La seconda città dello speciale viaggio di Simonetta e George è Firenze: prima alla Ruota degli Esposti, presso lo “Spedale degli Innocenti” in piazza SS. Annunziata, dove migliaia di neonati indesiderati sono stati abbandonati per quattro secoli; poi agli Uffizi, dove George incontra una sua amica, Manuela Migliaccio (una bellissima ragazza che ha perso l’uso delle gambe in seguito a un incidente). La storica dell’arte Marylinda Pacenti farà loro da guida alla Galleria delle Statue e delle Pitture dove analizzeranno i canoni della bellezza e discuteranno dell’armonia, dell’imperfezione e del non finito che diventa capolavoro. I tre riflettono su come i disabili venivano considerati nel passato e sul trattamento a loro riservato alla corte dei Medici, ammirando il Ritratto di Federico da Montefeltro di Piero della Francesca, la Primavera e la Nascita di Venere di Botticelli, l’Annunciazione e l’Adorazione dei Magi di Leonardo.
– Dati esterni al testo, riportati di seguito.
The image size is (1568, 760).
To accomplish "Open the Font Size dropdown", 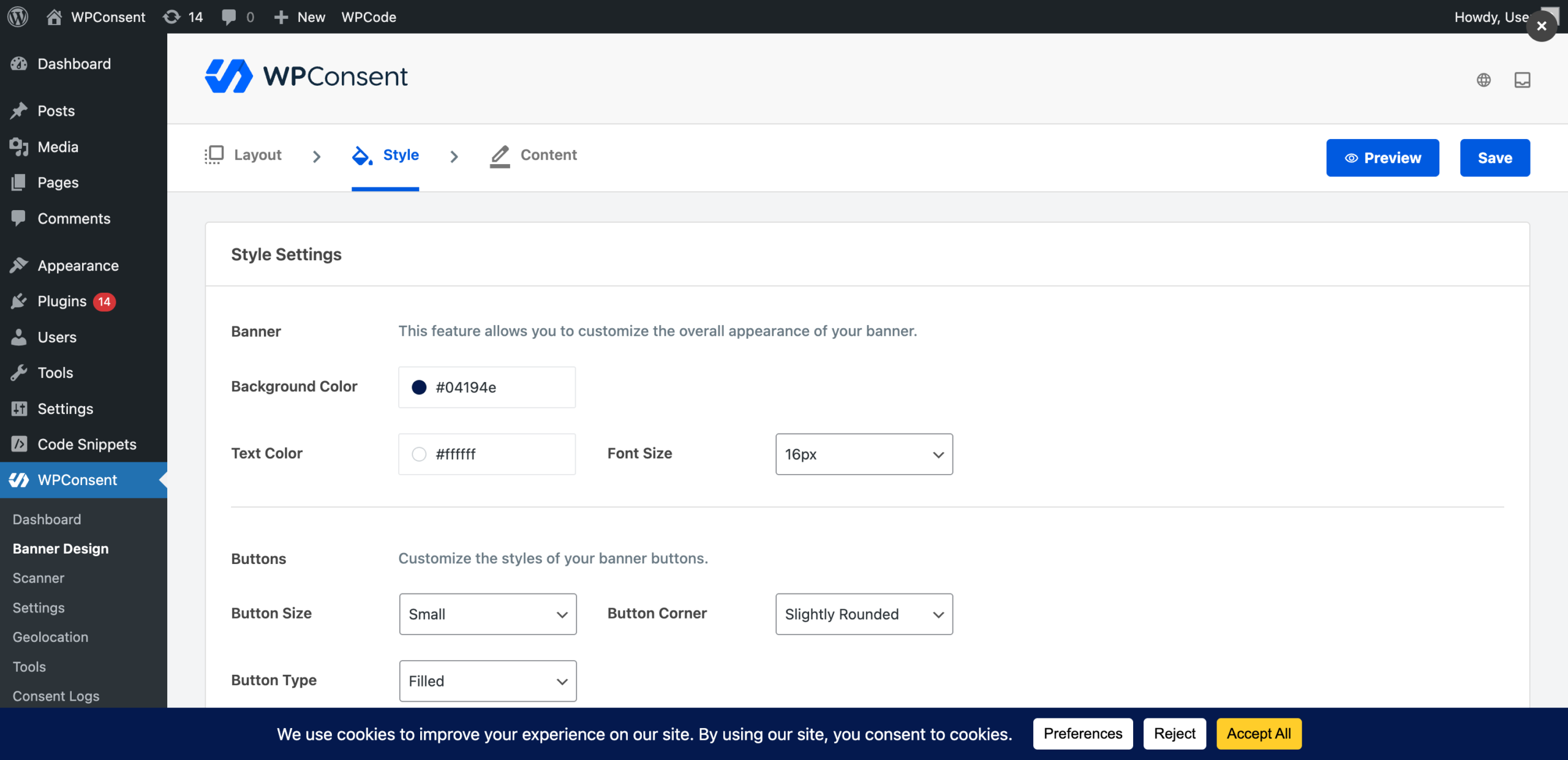I will [864, 454].
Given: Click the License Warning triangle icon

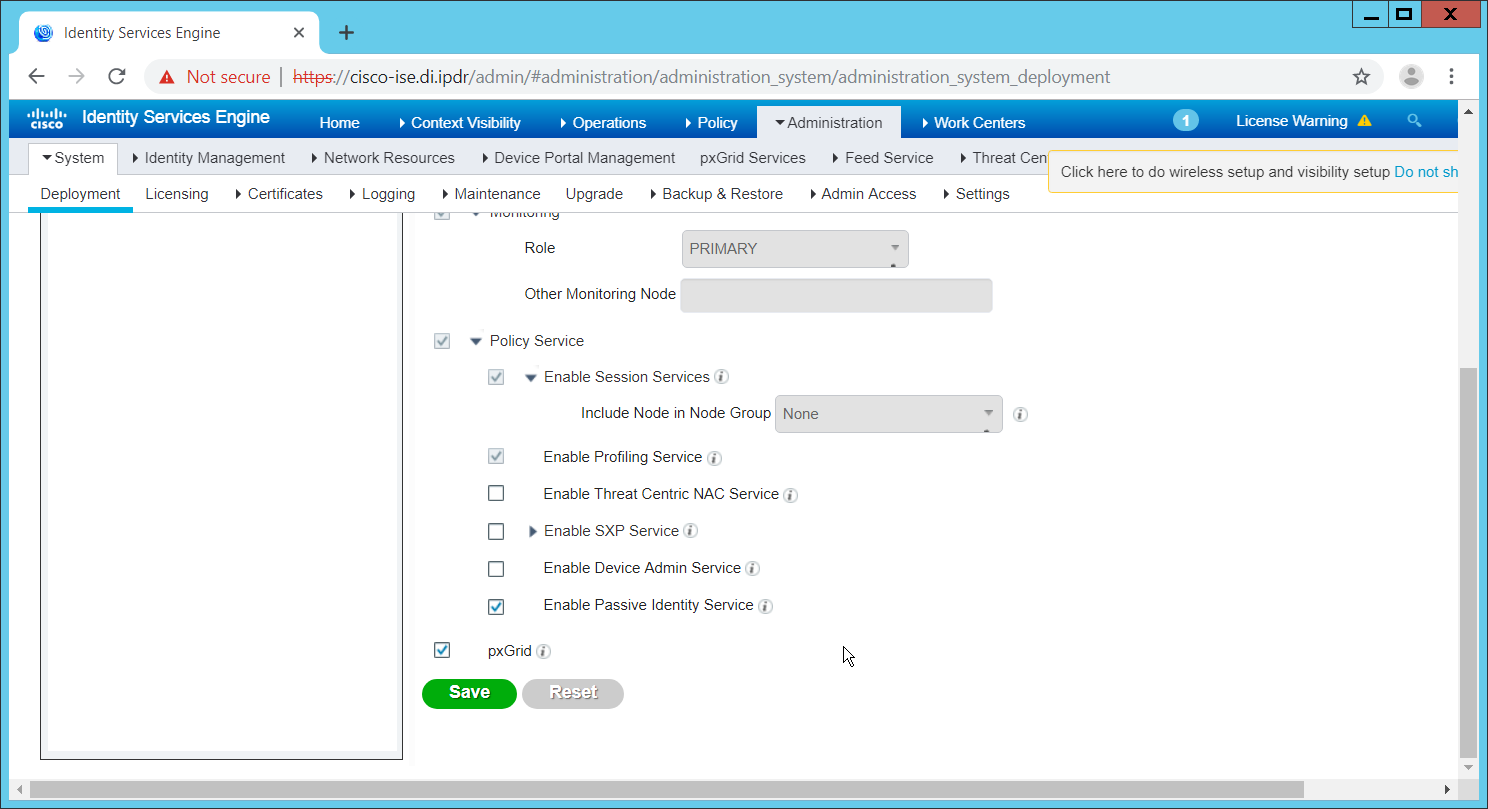Looking at the screenshot, I should coord(1364,121).
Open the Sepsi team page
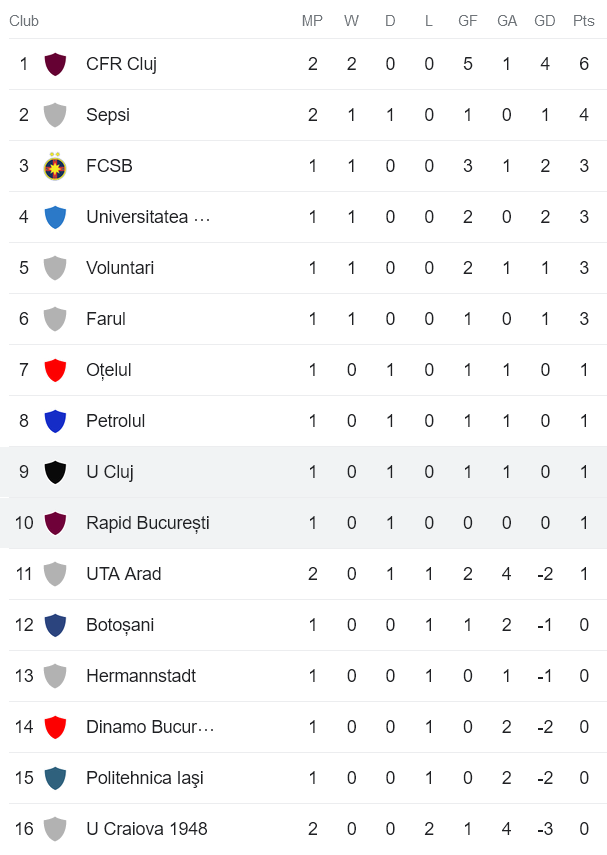The image size is (607, 855). (x=108, y=114)
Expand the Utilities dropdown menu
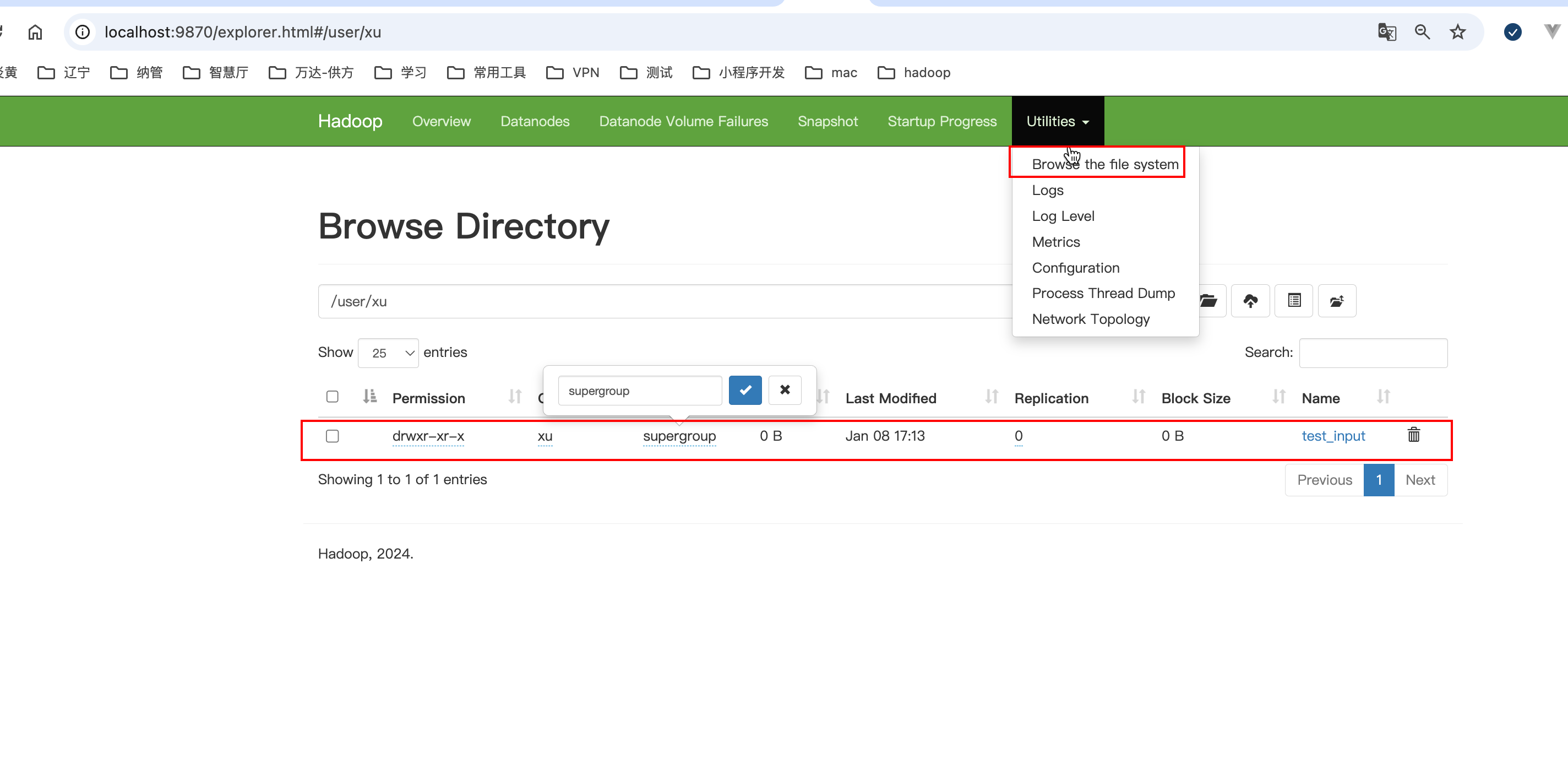This screenshot has width=1568, height=769. pyautogui.click(x=1057, y=121)
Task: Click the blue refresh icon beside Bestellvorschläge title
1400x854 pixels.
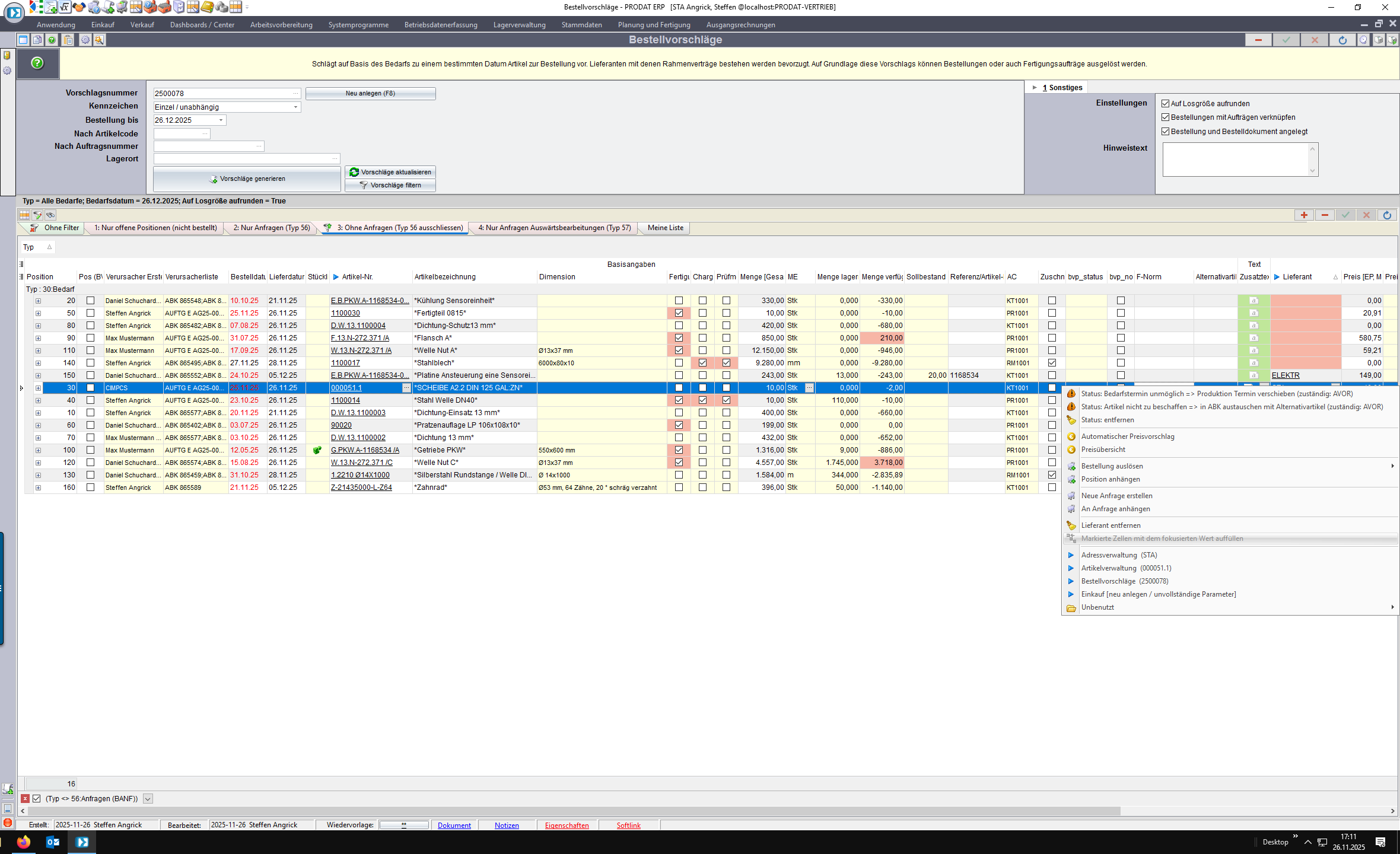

Simonetta nel frattempo si reca al Gabinetto dei Disegni, dove sono conservati i disegni preparatori dei più grandi artisti, con studi sulle proporzioni, il corpo e la natura umana. Concentrerà la sua attenzione in particolare sullo Studio di uno storpio (Vannini) e Testa di un vecchio e di un giovane (Leonardo). Una volta ritrovatisi, madre e figlio andranno infine alla scoperta della raffigurazione della disabilità nell’arte presso la Galleria Palatina, dove ammirano il Ritratto di nano con mazza ferrata e cane (Anonimo pittore fiorentino della prima metà XVII secolo) e Due cantastorie vagabondi (ambito olandese del secolo XVII). Termine del percorso fiorentino è il Giardino di Boboli, dove si trova la Fontana del Bacchino di Valerio Cioli raffigurante l'obeso nano Morgante.
Il viaggio punta poi a Nord, per la precisione verso la Liguria, dove un veliero nelle acque de La Spezia è il luogo d’incontro con Daniele Regolo, imprenditore di successo non udente dalla nascita e velista, impegnato nell’aiutare i disabili a trovare l’impiego adatto alle loro attitudini.
Il documentario si chiude ad Acqui Terme con un’immagine emblematica: George, nonostante la malattia che lo obbliga a vedere la vita dal basso della sedia a rotelle, guarderà per una volta il mondo dall’alto. E sarà una sorpresa anche per Simonetta.